Он помолчал, словно в задумчивости, а потом продолжал:
– Гремт знал множество всего такого о нашей истории и нашем племени, о чем я и помыслить не мог: ведь он много веков наблюдал за духом Амелем, вселившимся в Царицу. Ему было ведомо об открытиях, битвах и поражениях, о которых я не слышал ни слова.
Мы заключили союз – Гремт, Хескет и я. Из нас троих лишь один я был подлинно физическим существом и тем самым обеспечивал для них некий временной ритм, сути которого так до конца и не понял. Но в том месте, на развалинах монастыря, мы подписали соглашение, и так начались наши совместные труды в этом мире.
– Но что за труды? – удивился Мариус.
– Главной их целью было познание, – объяснил Тесхамен. – Мы задались вопросом, отчего на земле существуют вампиры и каким образом дух Амель сотворил это чудо. И отчего призраки остаются на земле и не могут обрести свет, притягивающий все остальные души, которые возносятся к нему, даже не обернувшись. И отчего ведьмы способны повелевать духами – и что это за духи. В том старом заброшенном монастыре мы решили, что отстроим его заново, возведем крышу, починим стены, вновь разобьем вокруг сады и виноградники – и будем учиться, будем искать ответы на вопросы. Мы образуем собственную секту, посвященную не богам и святым, но знанию, постижению мира. Станем прилежными и ревностными учеными ордена, чтящего лишь материальные вопросы мироздания, физическую природу всего сущего и тайны его.
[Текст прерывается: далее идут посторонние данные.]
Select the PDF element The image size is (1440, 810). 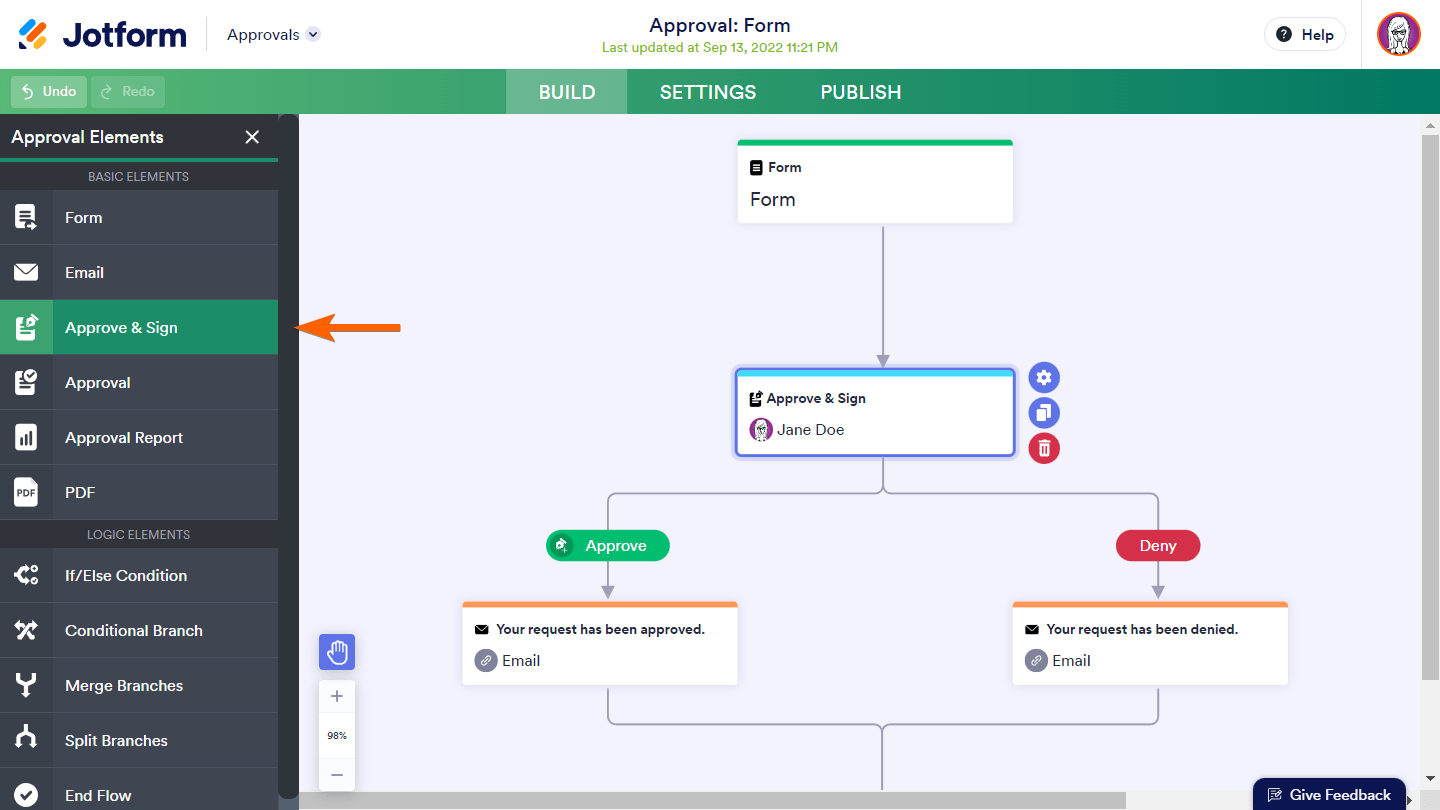(139, 492)

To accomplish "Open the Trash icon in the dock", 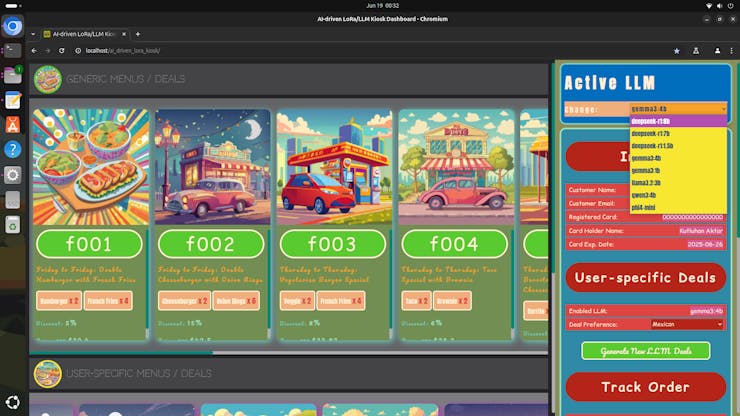I will [x=13, y=224].
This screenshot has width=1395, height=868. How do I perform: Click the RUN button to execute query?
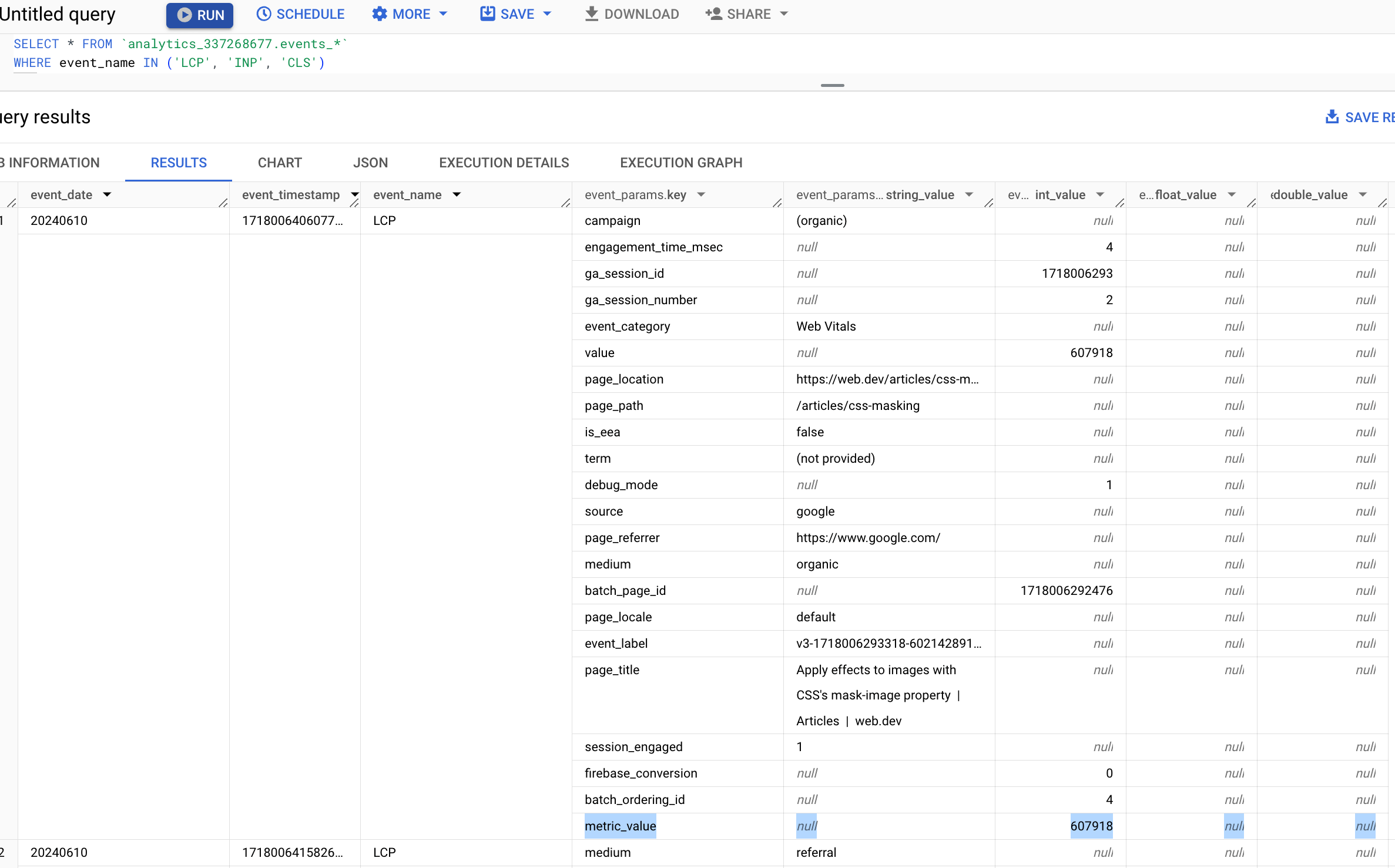point(199,14)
– Да ведь ты же ведешь речь о Таламаске, верно? – вскричал Мариус в изумлении. – Рассказываешь о том, как она была основана?
– Именно. Это произошло в 748 году, если считать по нынешним календарям. Я отчетливо помню дату, ибо не прошло и месяца с первой нашей встречи, как я, одевшись получше и прихватив золото Гремта, отправился в ближайший городок, дабы выкупить старый монастырь и заросшие земли вокруг в вечную нашу собственность, тем самым обезопасив наш приют от притязаний смертного мира. Сделку осуществлял я – но мы все подписали документы. Я до сих пор храню тот ветхий пергамент. На нем начертано имя Гремта, а чуть выше – наши с Хескет. С тех самых пор эти земли принадлежат нам. Тот древний монастырь, что по-прежнему стоит в глухом французском лесу, и был истинной, тайной колыбелью Таламаски.
Мариус не сдержал улыбки.
– Уже тогда Гремту хватало силы ходить среди смертных, – продолжал Тесхамен. – Он мог являться им и днем и ночью, и без труда проводить с ними некоторое время. Когда же и Хескет научилась с той же уверенностью выдавать себя за человека, началась история ордена Таламаски. Ах, это длинная повесть, но старый монастырь и поныне является нашим домом.